- **Problem to work on**:
Reproduce everything from the line that contains "Image resolution: width=447" down to the last of the lines below, both ends included, without the pictures.

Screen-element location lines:
━━━━━━

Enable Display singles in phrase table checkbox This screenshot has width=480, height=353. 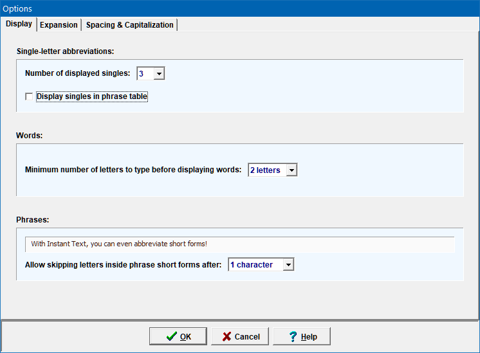coord(29,97)
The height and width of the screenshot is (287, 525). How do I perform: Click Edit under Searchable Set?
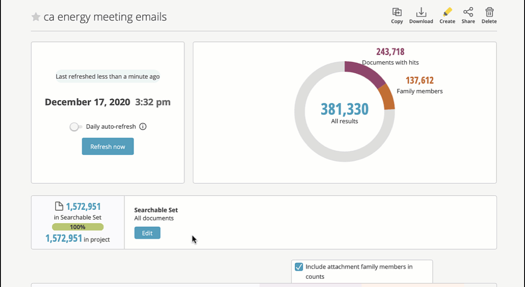(147, 233)
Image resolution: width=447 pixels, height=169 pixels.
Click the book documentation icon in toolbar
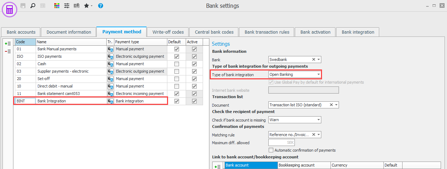76,6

━━━━━━

- **Written solution**:
Image resolution: width=447 pixels, height=169 pixels.
Click the book documentation icon in toolbar
76,6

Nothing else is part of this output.